We are pleased to announce that the Release Candidate for Dgraph v24.0.0- v24.0.0-rc1 is now available for you to try and provide feedback.
Since the alpha release in March, we’ve added test coverage (up from 64% to 67%) and made several enhancements to our CI infrastructure, plus a few important enhancements and bug fixes.
Key highlights of the 24.0.0-rc1 release include:
Support for a native vector type at both GraphQL and DQL levels
Extend Liveloader to work with the vector type (Bulkloader will be available in GA)
Vector search specific fixes
#9084: Fix similar_to() error return when data is not present in (Community reported error)
#9083: Update query_rewriter to fix dotproduct and cosine query conversion
#9078: Fix incr restore and normal restore for vector predicates
For examples of using vector type in DQL and GraphQL please see the blog posts for 24.0.0-alpha and 24.0.0-alpha3.

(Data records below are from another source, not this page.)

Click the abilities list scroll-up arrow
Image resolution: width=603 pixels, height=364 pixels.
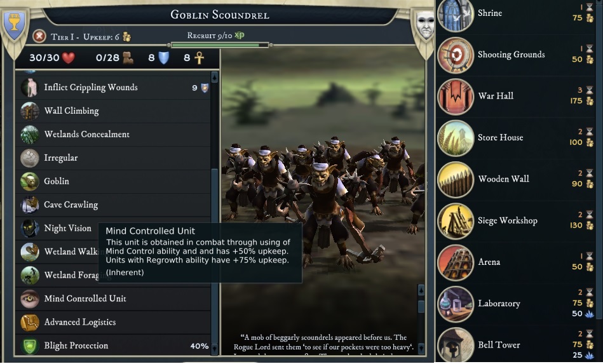215,77
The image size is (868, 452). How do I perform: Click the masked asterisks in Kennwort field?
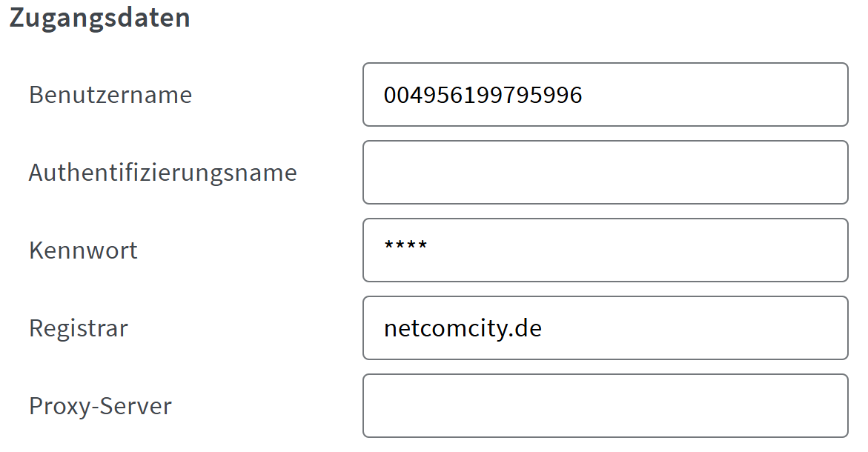(x=405, y=246)
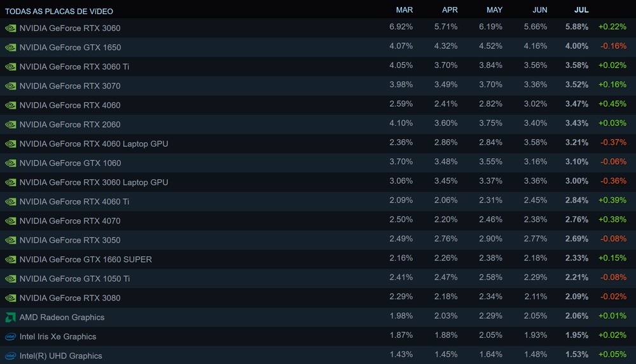The width and height of the screenshot is (636, 364).
Task: Click the Intel icon beside Intel(R) UHD Graphics
Action: coord(10,356)
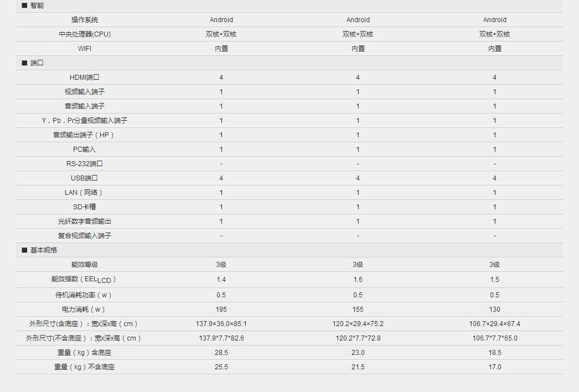Click the HDMI端口 row label
Screen dimensions: 579x392
pos(85,78)
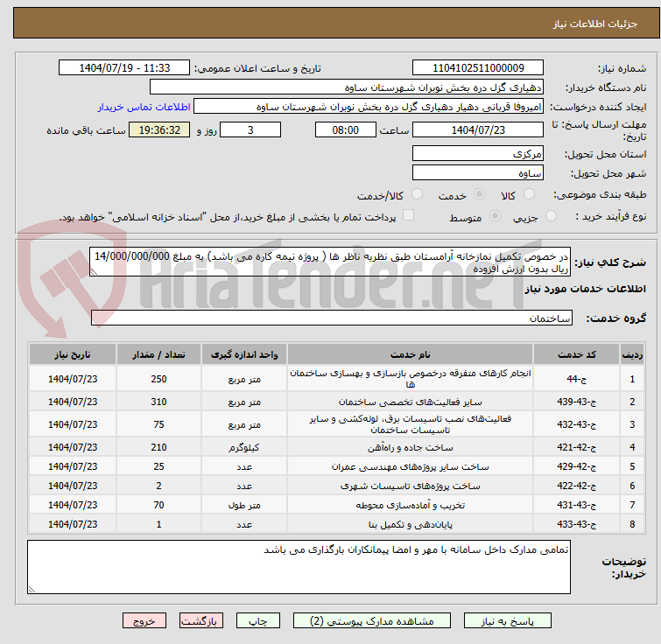Click the خروج exit button
The width and height of the screenshot is (661, 644).
tap(144, 620)
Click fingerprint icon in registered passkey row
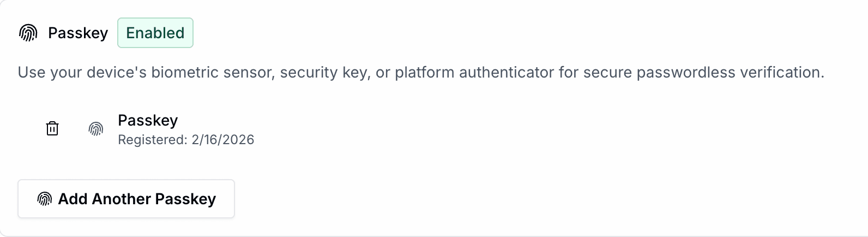This screenshot has width=868, height=237. tap(96, 129)
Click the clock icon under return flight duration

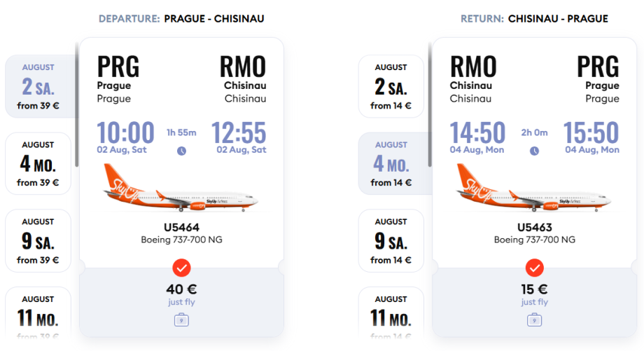(535, 151)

Please note that this is a Release Candidate and not the final release.
We expect GA release for v24 to be available in the next couple of weeks, depending on Community feedback. Please file Github Issues with the label v24.0.0-rc1 if you find any problems or bugs in this release.
I skimmed the difference between alpha3 and rc1 (Comparing v24.0.0-alpha3...v24.0.0-rc1 · dgraph-io/dgraph · GitHub). There’s a lot of change references to a GlobalCache, CachePL, and the UpdateCachedKeys function. Is this the new caching approached mentioned before?
It looks like the CacheDefaults have changed too:
Old - CacheDefaults = `size-mb=1024; percentage=0,65,35;`
New + CacheDefaults = `size-mb=1024; percentage=0,80,20;`
@rahst12 Yeah, these are the changing changes. It’s still a work in progress, we want to be sure that cache changes don’t increase the overhead instead of decreasing. Basically GlobalCache would now store all the items in memory, and release it as per requirement. Currently we are still figuring how best to store items inside it using CachePL. Currently it’s only caching dgraph.type predicate.
Cache Defaults have been changed to see if it improves the performance or not. Index cache, only gets used when we have encryption setup, and by default there is no encryption.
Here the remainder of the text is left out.